ELi on Earth: Winter Solstice

You are on eastlansinginfo.org, ELi's old domain, which is now an archive of news (as of early April, 2020). If you are looking for the latest news, go to eastlansinginfo.news and update your bookmarks accordingly!


Monday, December 21, 2015, 12:57 am
Aron Sousa

Image of the Newgrange passageway on the winter solstice, courtesy World Heritage Ireland

Winter solstice comes to East Lansing this year at 11:49 p.m. tonight, Monday, December 21. At that time, the earth’s tilt away from the sun (for those of us in the Northern Hemisphere) will be at its maximum. From that moment until the summer solstice in June, the Northern Hemisphere will tilt more and more toward the sun.

The solstice is astronomically determined by the position of the sun in the sky more than the length of any particular day or night. The word “solstice” means that the sun (sol) stands still (sistere). If you plot the position of the sun in the sky at noon each day, the sun gets lower in the sky each noon until the winter solstice, at which point the sun’s position stops moving lower. Thereafter, the noontime position of the sun gets higher in the sky each day until the summer solstice, when the sun reverses and starts getting lower again.

The exact point of the winter solstice is when the sun is its most southern point. This year that will happen almost exactly on other side of the earth from East Lansing. At noon on December 22 in the Indian Ocean in the Southern Hemisphere, the sun will be directly overhead at the Tropic of Capricorn (due south of Aceh, North Sumatra).

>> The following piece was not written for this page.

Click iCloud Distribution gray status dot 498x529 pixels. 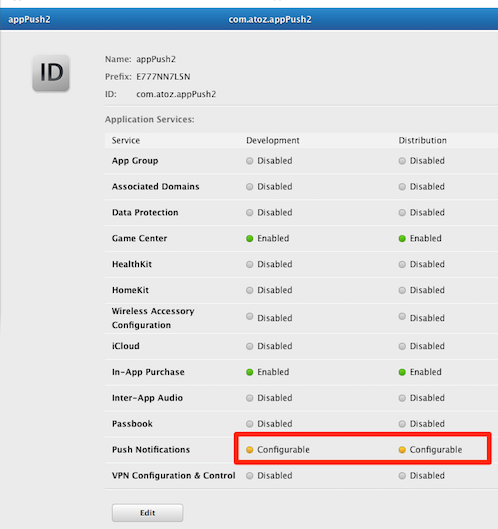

At the same time, it will be 11:49 p.m on December 21 in East Lansing.

You can find out more about how the solstices are measured from our coverage of the summer solstice.

Finding the exact time of the solstice is a modern phenomenon. Measuring the solstice to a single day requires the observer to measure the position of the sun to one-sixtieth of its diameter or the time of sunrise to within 1-2 minutes. In the past, people built huge structures to successfully determine and celebrate the day of winter solstice. More than five thousand years ago, people built the tomb at Newgrange, Ireland, and oriented it toward the sunrise on the winter solstice. Stonehenge in England, the Goseck circle in Germany, medicine wheels and other petraforms in North America, and other ancient sites on every continent have structures that could have been used to track the solstices to within a day.

For those in the northern latitudes, the winter solstice marked the onset of longer days and was a stable day from which to determine planting times or times for slaughtering animals. The first snow could be early or late, and the lunar calendar does not follow the seasons, but the winter solstice is always at the same point in the seasons.

Traditional holidays tend to cluster around the winter solstice. Many cultures have considered the longer days something to celebrate. There may also have been practical reasons to slaughter animals at that point in the year, as they would not have to be fed over the winter. And the time it takes fall fruit to ferment into alcohol may have led to feasting and celebrating around the time of solstice.

Regardless there are a lot of current and historical winter solstice holidays: Soyal (Hopi Indians), Yalda (Persians/Zoroastrians), Inti Raymi (Incas; their winter solstice was in June), Saturnalia (Romans and current Roma), Dong Zhi (Chinese), and the pre-Christian Yule celebration of Germanic and Norse people.

From all of us here at ELi, enjoy the longer days.